Leslie Connor’s Crunch follows this formula perfectly. Dewey and his four siblings live a humble, yet idyllic, life. His father is a trucker and his mother stays at home with the kids. To supplement the family income, his father started The Bike Barn, a bicycle repair facility they run out of their back barn, for those times when trucking runs are few and far between. Once a year, though, Dewey’s mother accompanies his father on a trucking run. However, while making a run up the east coast, the country comes to a standstill when the gas pumps dry up. Bikes, the next best vehicle during a crisis of this sort, become even more important. And, when bikes are used more than normal, bikes break down at a higher rate. The gas “crunch” jettisons the family bike business into the stratosphere. Dewey, his brother, and a new acquaintance, Robert, must keep up with the demand for their repair skills in the face of skyrocketing bike part prices, lonely younger siblings, a grouchy neighbor, a controlling older sister, and mysteriously disappearing bike parts.

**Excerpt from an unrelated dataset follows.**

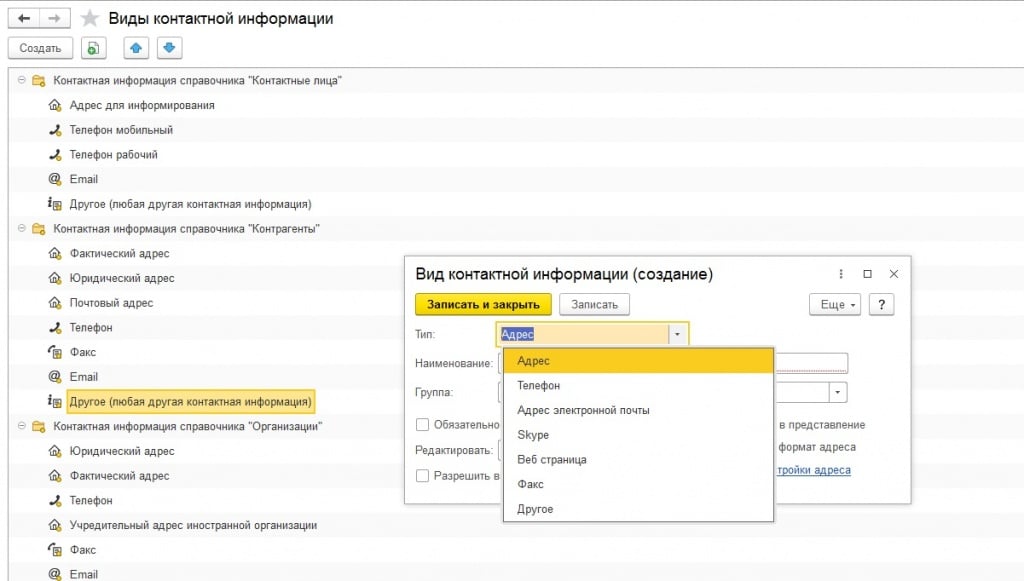
Task: Choose "Веб страница" in type dropdown
Action: (551, 460)
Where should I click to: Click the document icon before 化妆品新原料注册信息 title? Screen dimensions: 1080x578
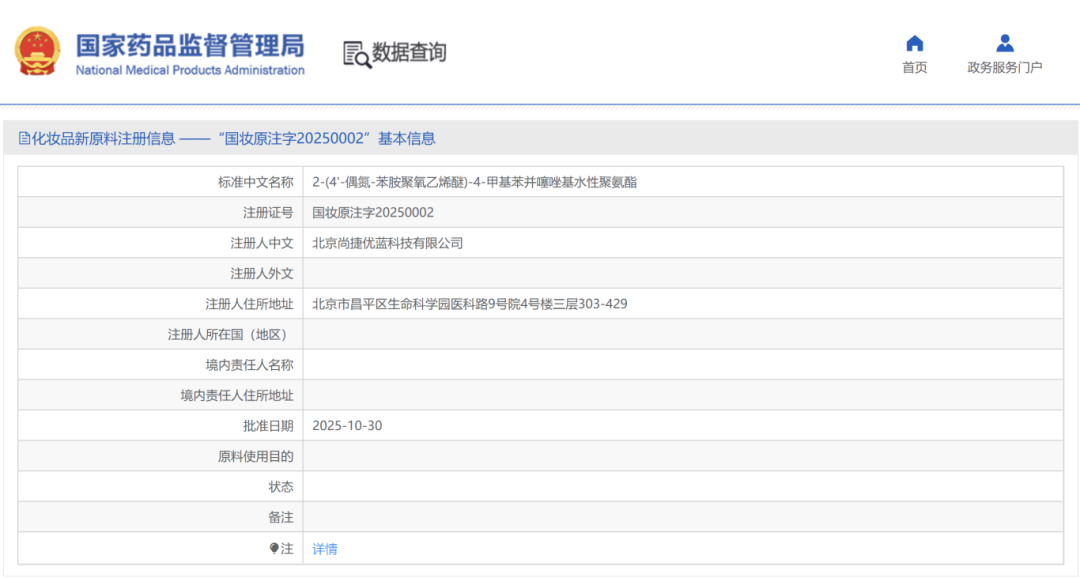(24, 138)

Connor has written another fabulous young adult novel. Her first, Waiting for Normal, followed the same formula; it took a single parent away through mental illness and put a young, female protagonist in the driver’s seat. Both novels also inject a healthy dose of social commentary, although Crunch is a bit more heavy-handed. Connor tempts readers to think about the repercussions of our dependence on gasoline and how society should respond in the face of such a crisis. I look forward to Connor’s next offering. I honestly did not want Crunch to end. There’s no higher complement for an author.